Portland didn’t even wait for the official Memorial Day summer kick-off. Several days before, the We Are Maine march and rally brought hundreds to the City to protest the LePage Administration’s social policies.
Then on the Saturday of Memorial Day Weekend there was the March Against Monsanto, a global day of action that has been popular among the activist crowd in Portland for the last four years, with the first March drawing over 700.
This year’s March Against Monsanto drew 250, and included a “bee die-in” to highlight the dangers of pesticides and herbicides to pollinators like bees and butterflies.
The March also took aim at GMOs, believing that genetically modified foods are dangerous to human health and impair efforts to grow organically. Genetically modified seeds can cross-pollinate neighboring farms that wish to remain GMO free. Also, GMO seeds are patent protected and do not reproduce. Organic farms depend upon heirloom seeds and natural seed sources that are not contaminated by genetically modified seeds.
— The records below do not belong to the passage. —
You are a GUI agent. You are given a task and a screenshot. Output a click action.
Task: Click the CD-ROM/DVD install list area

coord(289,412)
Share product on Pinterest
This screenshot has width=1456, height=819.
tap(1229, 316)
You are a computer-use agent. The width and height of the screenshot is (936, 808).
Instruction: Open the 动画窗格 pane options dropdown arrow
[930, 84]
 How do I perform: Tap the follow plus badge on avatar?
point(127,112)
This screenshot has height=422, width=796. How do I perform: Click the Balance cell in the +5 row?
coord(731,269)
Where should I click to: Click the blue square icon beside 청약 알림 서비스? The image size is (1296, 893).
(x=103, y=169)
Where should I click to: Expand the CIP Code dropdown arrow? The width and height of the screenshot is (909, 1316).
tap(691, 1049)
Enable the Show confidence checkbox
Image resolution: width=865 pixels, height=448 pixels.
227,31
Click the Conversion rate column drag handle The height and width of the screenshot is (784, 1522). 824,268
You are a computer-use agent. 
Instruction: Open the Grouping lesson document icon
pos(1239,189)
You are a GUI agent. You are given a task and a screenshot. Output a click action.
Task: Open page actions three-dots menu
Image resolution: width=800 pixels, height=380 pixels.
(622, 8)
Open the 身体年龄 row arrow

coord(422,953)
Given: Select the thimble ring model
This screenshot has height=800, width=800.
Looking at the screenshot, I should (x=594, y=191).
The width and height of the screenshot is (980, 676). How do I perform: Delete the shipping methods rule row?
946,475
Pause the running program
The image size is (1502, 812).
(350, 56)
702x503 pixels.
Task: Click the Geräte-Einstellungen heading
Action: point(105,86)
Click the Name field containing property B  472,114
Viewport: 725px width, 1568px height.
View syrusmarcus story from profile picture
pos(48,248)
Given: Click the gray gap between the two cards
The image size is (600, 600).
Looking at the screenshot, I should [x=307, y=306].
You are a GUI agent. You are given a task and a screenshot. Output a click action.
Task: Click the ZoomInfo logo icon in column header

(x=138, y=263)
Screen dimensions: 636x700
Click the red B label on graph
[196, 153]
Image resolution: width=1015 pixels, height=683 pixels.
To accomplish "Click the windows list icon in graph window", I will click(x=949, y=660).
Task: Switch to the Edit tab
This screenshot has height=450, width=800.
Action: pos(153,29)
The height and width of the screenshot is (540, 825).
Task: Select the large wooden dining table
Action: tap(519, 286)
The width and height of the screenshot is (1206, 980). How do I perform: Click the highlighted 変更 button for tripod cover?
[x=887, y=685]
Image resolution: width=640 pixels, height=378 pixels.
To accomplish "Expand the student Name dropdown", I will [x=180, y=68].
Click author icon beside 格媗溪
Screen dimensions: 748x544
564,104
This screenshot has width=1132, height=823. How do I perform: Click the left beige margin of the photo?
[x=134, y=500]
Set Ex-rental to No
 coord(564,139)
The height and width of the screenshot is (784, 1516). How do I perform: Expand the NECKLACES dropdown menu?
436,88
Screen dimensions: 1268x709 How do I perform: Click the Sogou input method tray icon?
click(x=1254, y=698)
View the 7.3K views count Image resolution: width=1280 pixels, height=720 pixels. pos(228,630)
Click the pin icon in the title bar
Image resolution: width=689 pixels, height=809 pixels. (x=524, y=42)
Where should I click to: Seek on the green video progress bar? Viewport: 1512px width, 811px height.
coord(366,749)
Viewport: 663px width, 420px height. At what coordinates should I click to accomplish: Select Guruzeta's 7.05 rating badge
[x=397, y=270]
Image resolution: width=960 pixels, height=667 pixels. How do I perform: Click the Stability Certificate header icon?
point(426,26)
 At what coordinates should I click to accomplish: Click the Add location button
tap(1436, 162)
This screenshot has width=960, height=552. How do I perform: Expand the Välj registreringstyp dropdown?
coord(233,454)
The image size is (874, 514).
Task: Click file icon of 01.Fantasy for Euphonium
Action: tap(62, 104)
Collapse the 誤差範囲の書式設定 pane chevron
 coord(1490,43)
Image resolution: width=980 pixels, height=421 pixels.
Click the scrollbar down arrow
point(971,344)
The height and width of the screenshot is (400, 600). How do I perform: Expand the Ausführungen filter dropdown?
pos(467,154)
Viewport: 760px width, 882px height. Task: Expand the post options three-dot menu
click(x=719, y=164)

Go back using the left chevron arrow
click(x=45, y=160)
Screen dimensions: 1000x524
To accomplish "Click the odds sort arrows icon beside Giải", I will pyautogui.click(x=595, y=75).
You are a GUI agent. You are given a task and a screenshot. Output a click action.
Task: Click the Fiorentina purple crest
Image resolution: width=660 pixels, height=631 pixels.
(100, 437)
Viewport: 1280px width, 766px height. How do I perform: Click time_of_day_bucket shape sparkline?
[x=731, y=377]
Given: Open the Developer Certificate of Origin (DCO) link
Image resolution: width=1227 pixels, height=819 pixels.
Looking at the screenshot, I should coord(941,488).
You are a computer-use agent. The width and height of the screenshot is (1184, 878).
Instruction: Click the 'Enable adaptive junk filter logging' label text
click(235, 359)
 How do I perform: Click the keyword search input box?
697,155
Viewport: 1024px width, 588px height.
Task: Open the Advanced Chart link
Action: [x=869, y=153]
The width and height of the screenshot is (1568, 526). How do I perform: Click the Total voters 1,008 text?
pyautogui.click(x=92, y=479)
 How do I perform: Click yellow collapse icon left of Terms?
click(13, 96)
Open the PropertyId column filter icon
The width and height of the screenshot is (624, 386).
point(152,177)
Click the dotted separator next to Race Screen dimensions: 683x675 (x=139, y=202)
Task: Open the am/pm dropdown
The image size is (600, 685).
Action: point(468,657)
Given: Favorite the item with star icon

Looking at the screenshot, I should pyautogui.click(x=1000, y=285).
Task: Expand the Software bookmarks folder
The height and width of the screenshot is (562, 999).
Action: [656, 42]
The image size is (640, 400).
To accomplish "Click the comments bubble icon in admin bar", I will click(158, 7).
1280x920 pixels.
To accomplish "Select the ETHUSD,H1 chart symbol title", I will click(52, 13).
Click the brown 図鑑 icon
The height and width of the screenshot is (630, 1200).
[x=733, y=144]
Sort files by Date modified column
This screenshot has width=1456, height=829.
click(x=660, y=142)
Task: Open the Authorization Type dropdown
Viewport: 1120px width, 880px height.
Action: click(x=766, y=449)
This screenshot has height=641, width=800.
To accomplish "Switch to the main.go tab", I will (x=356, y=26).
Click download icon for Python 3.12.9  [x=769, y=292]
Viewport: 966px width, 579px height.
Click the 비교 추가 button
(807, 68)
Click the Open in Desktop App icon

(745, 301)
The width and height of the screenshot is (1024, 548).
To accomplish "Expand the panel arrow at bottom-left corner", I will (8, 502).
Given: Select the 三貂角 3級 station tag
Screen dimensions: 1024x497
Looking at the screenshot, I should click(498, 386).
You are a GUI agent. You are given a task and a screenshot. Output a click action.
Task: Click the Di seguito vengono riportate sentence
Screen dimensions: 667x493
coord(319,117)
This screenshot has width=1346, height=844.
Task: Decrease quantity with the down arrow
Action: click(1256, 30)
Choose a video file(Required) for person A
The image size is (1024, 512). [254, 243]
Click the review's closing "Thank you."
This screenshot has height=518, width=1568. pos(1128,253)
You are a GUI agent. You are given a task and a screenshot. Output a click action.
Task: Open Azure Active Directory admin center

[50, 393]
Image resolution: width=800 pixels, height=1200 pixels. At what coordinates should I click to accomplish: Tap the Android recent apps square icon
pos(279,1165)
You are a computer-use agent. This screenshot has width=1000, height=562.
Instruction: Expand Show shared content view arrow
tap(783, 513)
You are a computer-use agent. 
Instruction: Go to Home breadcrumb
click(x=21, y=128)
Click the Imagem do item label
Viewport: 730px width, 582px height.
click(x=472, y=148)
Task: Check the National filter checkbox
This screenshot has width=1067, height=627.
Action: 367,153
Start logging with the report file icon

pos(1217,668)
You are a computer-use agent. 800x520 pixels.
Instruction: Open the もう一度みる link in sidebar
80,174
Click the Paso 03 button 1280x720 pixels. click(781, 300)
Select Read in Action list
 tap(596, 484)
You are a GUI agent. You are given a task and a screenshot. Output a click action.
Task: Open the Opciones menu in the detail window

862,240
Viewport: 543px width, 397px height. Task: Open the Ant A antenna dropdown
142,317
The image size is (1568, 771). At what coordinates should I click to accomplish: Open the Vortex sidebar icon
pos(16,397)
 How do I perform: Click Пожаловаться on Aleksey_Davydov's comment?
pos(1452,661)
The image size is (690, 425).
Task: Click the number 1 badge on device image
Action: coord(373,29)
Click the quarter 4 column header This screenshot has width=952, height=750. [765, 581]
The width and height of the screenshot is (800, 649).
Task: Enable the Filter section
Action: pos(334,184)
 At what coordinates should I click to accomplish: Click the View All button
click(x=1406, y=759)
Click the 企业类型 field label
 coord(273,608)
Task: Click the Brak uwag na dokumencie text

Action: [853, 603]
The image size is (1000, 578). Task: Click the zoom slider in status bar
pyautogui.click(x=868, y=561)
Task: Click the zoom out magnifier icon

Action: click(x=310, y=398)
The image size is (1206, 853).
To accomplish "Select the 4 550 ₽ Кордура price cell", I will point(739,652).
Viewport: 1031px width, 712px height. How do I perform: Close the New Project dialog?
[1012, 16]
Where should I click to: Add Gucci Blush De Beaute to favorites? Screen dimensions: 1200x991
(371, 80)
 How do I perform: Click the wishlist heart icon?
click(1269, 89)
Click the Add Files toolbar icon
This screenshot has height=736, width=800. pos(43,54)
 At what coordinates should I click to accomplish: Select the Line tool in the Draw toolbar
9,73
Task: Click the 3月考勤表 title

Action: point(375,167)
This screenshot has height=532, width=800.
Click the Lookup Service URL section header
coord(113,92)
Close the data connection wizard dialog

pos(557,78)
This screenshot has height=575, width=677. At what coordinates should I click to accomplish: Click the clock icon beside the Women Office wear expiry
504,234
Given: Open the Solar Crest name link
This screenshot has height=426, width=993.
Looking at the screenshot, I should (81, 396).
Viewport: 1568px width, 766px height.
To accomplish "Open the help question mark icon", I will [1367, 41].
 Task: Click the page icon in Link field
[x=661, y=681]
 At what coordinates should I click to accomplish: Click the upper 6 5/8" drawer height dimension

There are plenty more marches and rallies on the way. In June, there is the 10th Annual Dyke March on Friday, June 19th, and then there is the world famous Pride Parade on Saturday, June 20th.
To keep up on the marches and other political shenanigans this summer, click to TheWestEndNews.com for daily news and local political coverage.
Yes, the summer is about boating, biking and beer gardens. But, summer is also about bees, queers, and really any group or issue that can be marched with, for or against.